Motown is credited for launching the careers of Smoky Robinson, Diana Ross and The Supremes, The Temptations, The Jackson 5, Marvin Gaye and Mary Wells, to name a few—musicians whose work still has singular resonance today. Gordy envisioned his work as laying down and distributing the tracks that became “the sound of young America.” And that music, of course, didn't touch just young black people across the Midwest (Motown headquarters being, of course, in Detroit), but the sounds coming out of Hitsville reverberated across communities of many colors, many ages and many regions. As his place in the Rock & Roll Hall of Fame describes, Berry Gordy “endeavored to reach across the racial divide with music that could touch all people.” Motown was a force then, just as it is now.
Motown the Musical recreates some of the magic of Detroit's glory days and revives the immortals that recorded behind the unassuming walls of Hitsville U.S.A. The talented cast assume the roles of the greats, and in studied performances, deliver their biggest hits with heart-stirring verisimilitude. Gordy is the show's guide through 1960s Detroit, and much of the show is based on what he recorded in his memoir, To Be Loved. All in all, the show walks viewers through more than 50 of Motown's most beloved tunes, often in shortened versions woven through the plot. The show moves through decades of Gordy's life, starting in the ‘80s and then treading backwards, emphasizing the label’s golden era, an approach that evokes a bit of the nostalgia all Motown lovers feel when reflecting on bygone days.

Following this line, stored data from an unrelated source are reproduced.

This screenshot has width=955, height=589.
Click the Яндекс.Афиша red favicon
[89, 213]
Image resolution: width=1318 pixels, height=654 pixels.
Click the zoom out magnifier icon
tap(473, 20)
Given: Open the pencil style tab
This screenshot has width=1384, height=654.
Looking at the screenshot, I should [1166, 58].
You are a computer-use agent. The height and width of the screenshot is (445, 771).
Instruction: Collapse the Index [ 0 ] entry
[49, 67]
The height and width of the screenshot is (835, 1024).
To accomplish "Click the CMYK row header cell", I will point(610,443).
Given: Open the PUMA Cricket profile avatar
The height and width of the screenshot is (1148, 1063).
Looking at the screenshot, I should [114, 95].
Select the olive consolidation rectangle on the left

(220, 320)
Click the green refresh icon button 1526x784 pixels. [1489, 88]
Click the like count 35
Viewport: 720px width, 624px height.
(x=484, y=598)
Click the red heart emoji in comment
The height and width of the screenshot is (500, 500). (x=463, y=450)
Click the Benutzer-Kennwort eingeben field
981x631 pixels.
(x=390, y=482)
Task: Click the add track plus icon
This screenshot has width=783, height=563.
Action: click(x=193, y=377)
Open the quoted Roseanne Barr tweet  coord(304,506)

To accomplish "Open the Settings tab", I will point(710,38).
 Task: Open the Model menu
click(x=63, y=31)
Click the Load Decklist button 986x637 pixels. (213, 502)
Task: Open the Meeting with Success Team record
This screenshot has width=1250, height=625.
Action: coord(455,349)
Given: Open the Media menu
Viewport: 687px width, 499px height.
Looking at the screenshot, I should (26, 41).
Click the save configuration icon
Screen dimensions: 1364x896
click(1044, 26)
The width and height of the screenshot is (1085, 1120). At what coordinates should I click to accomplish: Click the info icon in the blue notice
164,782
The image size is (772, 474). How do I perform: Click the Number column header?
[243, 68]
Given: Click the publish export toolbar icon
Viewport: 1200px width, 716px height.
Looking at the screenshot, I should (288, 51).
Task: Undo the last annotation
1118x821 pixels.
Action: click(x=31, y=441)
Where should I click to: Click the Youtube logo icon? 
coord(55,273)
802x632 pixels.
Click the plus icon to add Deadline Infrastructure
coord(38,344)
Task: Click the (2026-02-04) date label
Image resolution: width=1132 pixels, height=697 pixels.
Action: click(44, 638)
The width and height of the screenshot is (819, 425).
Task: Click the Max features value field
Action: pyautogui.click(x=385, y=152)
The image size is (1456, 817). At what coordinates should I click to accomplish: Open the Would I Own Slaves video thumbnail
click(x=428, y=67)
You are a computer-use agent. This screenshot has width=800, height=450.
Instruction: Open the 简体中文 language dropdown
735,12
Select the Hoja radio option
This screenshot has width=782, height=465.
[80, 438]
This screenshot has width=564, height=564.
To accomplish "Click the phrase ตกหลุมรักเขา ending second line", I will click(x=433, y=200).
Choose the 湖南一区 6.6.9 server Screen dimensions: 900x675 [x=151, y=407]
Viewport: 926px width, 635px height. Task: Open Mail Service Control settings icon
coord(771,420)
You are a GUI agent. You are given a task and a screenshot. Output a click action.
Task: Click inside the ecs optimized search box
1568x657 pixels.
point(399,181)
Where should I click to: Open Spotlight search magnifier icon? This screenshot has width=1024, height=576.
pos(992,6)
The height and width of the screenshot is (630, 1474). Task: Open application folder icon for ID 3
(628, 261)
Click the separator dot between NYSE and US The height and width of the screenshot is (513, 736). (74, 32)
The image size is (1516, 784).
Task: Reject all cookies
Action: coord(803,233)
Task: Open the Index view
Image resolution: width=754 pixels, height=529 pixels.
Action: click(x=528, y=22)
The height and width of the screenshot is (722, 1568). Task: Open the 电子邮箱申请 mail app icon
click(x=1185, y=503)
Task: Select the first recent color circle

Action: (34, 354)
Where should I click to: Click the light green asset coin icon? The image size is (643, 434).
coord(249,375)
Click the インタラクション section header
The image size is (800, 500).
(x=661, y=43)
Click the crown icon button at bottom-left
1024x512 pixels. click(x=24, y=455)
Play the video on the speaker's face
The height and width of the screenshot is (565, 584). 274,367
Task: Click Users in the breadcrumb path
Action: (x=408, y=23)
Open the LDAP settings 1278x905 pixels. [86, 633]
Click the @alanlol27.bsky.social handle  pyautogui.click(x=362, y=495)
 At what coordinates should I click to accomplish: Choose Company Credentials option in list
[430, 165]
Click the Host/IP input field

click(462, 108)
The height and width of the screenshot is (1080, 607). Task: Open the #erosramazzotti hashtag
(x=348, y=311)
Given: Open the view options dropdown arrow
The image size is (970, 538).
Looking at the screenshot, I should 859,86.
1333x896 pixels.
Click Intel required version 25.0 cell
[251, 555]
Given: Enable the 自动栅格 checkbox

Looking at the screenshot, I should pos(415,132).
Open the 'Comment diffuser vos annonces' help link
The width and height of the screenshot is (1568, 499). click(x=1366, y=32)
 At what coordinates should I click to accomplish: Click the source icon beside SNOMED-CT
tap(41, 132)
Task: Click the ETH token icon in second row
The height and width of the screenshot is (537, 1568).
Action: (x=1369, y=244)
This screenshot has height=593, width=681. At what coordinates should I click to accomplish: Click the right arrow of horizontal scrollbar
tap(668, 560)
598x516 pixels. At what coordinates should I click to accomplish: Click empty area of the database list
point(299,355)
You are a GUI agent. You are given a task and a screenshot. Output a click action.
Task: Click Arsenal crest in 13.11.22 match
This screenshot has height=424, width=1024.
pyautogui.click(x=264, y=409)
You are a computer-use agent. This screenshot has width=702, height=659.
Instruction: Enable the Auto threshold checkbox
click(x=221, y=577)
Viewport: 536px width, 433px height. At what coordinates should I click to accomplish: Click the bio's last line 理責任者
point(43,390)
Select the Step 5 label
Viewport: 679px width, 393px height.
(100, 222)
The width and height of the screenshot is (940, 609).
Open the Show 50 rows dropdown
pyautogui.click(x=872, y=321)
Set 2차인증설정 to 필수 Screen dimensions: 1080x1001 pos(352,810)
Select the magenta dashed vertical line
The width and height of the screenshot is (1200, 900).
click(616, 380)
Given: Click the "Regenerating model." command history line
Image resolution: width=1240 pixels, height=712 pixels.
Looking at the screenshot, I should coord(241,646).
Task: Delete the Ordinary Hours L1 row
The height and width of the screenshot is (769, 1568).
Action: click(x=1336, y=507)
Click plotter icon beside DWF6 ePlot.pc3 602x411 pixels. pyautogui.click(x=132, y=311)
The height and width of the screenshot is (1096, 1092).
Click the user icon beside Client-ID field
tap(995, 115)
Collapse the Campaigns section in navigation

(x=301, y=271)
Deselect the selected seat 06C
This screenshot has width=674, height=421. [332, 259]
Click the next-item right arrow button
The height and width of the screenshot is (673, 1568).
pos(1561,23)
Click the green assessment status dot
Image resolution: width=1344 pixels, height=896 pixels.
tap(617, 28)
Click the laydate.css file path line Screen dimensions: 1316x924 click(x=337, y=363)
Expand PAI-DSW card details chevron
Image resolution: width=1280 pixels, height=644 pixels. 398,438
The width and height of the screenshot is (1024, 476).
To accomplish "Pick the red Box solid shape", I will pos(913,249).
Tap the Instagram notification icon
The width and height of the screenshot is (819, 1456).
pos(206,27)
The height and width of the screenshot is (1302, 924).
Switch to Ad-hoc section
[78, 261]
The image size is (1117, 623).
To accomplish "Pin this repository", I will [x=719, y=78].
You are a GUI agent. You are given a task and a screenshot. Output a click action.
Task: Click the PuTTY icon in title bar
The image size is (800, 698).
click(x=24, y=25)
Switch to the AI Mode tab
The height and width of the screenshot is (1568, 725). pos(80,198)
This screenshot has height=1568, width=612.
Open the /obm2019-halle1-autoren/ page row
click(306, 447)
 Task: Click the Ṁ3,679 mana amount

The musical production will stay at Popejoy through Sunday, March 5 before moving on, but will almost certainly provide an avenue back in time for longtime fans of these classic artists, as well as entree for younger audiences through upbeat performance. Not least of all, it is a celebration of what Motown achieved. As Gordy explicated in his book, “I believed it's what's in the grooves that counts. Our music conveyed basic feelings, cutting through cultural and language barriers. … We just put out our music. We worked hard to deliver to people things like joy, love and desire, the emotions that people felt but couldn't always express. We did it for them.” And as such, sitting down for a few hours of the music of Motown is a tonic, too. Tickets are now on sale at popejoypresents.com.